As it turns out, one of the men was her opponent’s husband, Martin Andersen. The other was David Hathaway, who school board member Elizabeth Andersen appointed to the half-cent penny oversight committee. Hathaway was the one recording the event and is a self-described “Gun Violence Prevention activist” who deems conservatism “a total fraud to benefit a very small fe[w] at the cost to us all” and who recently described the GOP as “fkn liars!”

Carney was told that a great deal of alcohol was being consumed as the men allegedly heckled members of the meeting during the opening prayer and the Pledge of Allegiance.

But after the meeting, Carney went outside to speak with the president of the club, and both men approached, “clearly drunk,” allegedly attempting to give the president a hard time. Carney said they then noticed her and walked toward her, blocking her path back to the restaurant. She was able to throw her bag over her shoulder and get them out of the way. She then told her husband what had happened. She said neither of them had touched her, but her husband went out to the parking lot. Elizabeth Andersen’s husband then approached him, introduced himself, and allegedly tried to dismiss the incident, contending that it is “not who we are as a campaign.”

Carney filed an informational report with the police just to have something for her records, but she made it clear that they made her feel “extremely uncomfortable.”

“I would like to ask Ms. Andersen why she would send her husband and the District 2 appointee for the Sales Tax Oversight Committee to come and intimidate another woman,” Carney said of the incident.

“For someone who is being well funded to the tune of $100,000 from the American Federation of Teachers, I don’t understand why Ms. Andersen feels she needs to resort to such measures against her opponent. It’s very disappointing. I shouldn’t feel that I need to hire security when I go to speaking events,” she continued, making it clear that she has “nothing but respect for the individual classroom teachers.”

“But these teacher union bosses and politicians have a well-established history of dirty campaigning tactics,” she said. “I will not let this deter me from doing what is best for Duval County families, students and teachers.”

The DeSantis-endorsed candidate also told Breitbart News that she is working to keep politics out of children’s education.

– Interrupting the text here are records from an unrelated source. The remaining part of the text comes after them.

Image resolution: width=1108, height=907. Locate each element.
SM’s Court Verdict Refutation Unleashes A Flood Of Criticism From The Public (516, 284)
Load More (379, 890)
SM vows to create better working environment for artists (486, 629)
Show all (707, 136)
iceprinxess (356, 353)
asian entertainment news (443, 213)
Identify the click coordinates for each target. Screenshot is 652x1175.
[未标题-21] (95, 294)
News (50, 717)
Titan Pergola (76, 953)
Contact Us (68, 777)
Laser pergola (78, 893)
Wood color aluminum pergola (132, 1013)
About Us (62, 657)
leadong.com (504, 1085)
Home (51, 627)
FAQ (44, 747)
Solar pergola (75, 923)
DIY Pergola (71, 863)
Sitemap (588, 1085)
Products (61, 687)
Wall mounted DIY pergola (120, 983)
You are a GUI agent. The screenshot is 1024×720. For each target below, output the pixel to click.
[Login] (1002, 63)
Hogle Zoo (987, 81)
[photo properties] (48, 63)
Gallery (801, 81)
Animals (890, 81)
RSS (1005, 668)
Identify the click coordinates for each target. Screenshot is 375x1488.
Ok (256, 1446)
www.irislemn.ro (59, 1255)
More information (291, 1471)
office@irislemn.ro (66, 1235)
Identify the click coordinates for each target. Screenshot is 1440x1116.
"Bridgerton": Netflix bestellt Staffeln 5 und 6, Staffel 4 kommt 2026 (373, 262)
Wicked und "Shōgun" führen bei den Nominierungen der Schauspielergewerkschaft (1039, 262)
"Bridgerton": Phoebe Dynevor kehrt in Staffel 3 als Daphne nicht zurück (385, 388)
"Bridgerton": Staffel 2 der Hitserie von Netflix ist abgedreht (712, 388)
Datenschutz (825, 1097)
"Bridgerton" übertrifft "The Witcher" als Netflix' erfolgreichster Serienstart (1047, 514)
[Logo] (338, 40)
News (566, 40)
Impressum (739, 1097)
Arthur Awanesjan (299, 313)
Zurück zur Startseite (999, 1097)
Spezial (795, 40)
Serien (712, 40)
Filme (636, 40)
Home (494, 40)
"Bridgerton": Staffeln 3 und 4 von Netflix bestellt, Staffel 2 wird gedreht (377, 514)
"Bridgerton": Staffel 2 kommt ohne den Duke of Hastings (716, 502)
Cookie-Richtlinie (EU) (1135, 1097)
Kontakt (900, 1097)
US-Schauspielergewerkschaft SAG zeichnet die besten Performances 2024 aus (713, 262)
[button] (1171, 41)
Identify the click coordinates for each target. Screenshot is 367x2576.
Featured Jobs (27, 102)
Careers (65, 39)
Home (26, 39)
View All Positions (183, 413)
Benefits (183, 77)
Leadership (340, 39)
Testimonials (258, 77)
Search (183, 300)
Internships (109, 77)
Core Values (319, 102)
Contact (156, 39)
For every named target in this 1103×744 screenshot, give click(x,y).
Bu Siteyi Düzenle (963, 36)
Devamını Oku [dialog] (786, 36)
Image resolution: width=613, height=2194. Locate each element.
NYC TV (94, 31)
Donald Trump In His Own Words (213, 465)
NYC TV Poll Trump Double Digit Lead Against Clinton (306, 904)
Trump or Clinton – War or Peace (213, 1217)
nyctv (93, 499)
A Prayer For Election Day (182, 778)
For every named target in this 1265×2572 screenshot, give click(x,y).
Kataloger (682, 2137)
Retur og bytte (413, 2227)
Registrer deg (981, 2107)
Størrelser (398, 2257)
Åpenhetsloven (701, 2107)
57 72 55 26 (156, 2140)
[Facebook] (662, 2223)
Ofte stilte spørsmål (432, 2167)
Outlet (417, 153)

“This is about what’s best for the future of our communities. At the end of the day, our kids are what’s most important,” she said, adding that these types of intimidation tactics “are not conducive to doing what’s best for our community.”

“We need to keep the politics out of our children’s education,” she said, emphasizing the need to teach children how to be “productive members of society.”

“That’s the whole reason why I’m running for school board, but we need to be taking care of our teachers and our students,” she added.

The primary election will take place on August 23, 2022.